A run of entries
⟨
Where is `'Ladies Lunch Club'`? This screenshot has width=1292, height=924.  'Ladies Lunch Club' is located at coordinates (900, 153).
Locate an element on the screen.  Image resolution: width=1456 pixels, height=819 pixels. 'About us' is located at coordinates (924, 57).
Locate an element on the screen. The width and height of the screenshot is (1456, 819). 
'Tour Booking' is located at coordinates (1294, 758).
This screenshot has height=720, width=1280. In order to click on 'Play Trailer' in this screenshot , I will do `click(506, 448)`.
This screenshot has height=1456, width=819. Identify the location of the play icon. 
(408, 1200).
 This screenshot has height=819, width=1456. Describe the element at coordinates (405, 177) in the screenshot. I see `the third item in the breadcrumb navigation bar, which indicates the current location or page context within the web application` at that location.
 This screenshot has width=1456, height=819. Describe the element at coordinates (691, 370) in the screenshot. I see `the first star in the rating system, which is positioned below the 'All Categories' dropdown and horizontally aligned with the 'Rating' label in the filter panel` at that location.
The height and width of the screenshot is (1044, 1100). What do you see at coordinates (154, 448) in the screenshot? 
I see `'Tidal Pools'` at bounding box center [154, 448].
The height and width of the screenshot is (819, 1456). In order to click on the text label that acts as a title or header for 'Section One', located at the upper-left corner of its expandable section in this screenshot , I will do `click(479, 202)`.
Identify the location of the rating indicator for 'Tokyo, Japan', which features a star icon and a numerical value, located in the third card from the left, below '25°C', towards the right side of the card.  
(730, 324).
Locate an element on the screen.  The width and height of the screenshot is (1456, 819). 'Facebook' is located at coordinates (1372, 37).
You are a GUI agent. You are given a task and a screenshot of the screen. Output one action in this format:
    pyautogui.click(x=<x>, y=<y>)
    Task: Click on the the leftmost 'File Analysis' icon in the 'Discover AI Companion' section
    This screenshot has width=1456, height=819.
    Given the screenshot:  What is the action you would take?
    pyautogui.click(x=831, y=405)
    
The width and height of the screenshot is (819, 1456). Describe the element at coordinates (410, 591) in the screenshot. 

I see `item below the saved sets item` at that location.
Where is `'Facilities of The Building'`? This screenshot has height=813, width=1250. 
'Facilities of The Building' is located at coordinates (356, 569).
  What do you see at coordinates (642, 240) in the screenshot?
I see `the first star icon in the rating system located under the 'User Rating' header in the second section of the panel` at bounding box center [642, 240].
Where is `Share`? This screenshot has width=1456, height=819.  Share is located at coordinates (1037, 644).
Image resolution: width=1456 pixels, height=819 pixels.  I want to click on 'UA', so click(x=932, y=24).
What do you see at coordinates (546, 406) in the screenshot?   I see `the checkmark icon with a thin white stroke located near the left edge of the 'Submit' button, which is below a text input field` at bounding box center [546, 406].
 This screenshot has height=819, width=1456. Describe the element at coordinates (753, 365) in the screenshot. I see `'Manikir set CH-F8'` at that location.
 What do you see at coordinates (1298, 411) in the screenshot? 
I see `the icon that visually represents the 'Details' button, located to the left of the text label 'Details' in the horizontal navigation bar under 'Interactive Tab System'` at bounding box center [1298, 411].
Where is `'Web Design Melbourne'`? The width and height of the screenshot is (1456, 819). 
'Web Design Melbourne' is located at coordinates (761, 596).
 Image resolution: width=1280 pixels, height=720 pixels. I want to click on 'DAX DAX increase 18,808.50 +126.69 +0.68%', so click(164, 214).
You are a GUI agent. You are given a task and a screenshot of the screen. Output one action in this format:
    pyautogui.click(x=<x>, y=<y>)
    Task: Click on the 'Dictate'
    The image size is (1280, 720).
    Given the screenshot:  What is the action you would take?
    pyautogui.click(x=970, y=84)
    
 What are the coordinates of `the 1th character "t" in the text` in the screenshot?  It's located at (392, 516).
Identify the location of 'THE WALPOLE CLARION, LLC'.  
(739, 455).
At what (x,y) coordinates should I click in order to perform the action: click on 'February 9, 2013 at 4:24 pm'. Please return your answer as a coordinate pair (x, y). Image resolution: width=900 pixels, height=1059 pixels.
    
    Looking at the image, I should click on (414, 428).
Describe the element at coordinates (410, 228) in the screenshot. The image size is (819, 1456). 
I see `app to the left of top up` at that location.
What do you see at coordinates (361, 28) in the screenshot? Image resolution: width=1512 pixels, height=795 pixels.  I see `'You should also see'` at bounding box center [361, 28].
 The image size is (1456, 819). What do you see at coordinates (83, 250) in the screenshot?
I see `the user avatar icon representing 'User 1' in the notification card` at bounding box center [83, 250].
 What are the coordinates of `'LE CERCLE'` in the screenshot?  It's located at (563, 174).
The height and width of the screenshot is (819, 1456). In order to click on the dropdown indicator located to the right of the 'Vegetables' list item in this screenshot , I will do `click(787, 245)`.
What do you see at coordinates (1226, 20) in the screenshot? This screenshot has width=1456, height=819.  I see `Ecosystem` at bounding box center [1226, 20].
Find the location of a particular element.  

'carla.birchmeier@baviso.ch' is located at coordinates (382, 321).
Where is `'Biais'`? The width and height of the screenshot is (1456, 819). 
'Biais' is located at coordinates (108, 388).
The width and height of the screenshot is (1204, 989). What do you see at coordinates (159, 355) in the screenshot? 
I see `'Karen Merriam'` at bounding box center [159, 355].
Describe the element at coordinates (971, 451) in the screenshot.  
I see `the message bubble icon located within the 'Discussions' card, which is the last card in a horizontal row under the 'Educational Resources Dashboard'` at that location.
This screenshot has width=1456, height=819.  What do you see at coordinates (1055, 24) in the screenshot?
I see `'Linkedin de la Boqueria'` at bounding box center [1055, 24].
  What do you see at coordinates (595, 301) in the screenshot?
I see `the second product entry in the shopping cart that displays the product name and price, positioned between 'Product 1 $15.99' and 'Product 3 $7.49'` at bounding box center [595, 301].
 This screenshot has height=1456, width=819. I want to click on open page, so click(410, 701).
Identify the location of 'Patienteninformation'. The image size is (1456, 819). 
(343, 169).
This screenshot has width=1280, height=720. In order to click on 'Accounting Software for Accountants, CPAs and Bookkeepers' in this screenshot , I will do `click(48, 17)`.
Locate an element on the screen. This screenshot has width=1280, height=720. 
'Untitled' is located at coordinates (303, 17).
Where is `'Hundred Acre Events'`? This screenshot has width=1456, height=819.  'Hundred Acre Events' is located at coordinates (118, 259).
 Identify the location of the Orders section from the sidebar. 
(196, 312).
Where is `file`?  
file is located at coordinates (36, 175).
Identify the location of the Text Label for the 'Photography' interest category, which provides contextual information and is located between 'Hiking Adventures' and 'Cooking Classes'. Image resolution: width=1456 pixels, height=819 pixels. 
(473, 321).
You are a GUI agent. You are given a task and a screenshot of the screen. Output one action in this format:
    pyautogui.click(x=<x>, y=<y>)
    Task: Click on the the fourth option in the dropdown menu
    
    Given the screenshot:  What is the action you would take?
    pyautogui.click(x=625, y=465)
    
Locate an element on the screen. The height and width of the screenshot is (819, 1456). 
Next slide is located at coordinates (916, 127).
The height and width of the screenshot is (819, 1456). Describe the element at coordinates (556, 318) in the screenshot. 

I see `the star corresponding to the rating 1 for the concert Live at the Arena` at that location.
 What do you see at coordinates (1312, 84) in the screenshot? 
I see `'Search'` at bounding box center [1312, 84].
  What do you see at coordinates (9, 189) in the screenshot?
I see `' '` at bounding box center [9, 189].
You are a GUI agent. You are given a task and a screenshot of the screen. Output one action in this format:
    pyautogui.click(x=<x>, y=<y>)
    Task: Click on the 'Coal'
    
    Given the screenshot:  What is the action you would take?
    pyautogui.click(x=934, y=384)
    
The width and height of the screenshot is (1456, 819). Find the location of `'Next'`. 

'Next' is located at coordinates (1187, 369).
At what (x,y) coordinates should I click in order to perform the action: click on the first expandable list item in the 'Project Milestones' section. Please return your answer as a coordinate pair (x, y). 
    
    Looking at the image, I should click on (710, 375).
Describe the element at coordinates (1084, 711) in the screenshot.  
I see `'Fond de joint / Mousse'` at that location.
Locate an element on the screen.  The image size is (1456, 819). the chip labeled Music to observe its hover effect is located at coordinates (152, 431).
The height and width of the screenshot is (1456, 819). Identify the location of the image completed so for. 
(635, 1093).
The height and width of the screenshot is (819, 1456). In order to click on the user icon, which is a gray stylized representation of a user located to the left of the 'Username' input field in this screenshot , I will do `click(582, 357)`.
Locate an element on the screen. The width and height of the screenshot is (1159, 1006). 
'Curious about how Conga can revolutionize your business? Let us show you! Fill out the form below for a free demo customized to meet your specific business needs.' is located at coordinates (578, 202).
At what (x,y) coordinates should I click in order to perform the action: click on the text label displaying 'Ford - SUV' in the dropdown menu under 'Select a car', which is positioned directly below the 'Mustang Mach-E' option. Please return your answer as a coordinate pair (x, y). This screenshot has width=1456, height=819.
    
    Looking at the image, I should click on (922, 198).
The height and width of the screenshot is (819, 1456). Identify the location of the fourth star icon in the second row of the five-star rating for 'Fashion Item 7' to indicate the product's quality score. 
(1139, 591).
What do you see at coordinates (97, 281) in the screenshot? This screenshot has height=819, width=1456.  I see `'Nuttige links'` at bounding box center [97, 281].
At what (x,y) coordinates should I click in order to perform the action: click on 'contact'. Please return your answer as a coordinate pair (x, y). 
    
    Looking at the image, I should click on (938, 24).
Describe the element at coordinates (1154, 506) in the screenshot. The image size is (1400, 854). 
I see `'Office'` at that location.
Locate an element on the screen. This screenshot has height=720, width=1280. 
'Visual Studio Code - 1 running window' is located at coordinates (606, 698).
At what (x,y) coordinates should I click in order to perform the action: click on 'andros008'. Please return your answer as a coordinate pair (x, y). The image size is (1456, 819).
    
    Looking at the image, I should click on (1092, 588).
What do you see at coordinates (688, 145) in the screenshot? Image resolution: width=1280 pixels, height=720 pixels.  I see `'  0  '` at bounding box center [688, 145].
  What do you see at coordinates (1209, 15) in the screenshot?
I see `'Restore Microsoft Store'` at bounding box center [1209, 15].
⟩
Rewrite the entries from the line with "The width and height of the screenshot is (819, 1456)." through the line with "so click(x=932, y=24).", changing "Where is" to "Where can I find" and leaving everything else untouched.

The width and height of the screenshot is (819, 1456). Describe the element at coordinates (410, 591) in the screenshot. 

I see `item below the saved sets item` at that location.
Where can I find `'Facilities of The Building'`? This screenshot has height=813, width=1250. 
'Facilities of The Building' is located at coordinates (356, 569).
  What do you see at coordinates (642, 240) in the screenshot?
I see `the first star icon in the rating system located under the 'User Rating' header in the second section of the panel` at bounding box center [642, 240].
Where can I find `Share`? This screenshot has width=1456, height=819.  Share is located at coordinates (1037, 644).
Image resolution: width=1456 pixels, height=819 pixels.  I want to click on 'UA', so click(x=932, y=24).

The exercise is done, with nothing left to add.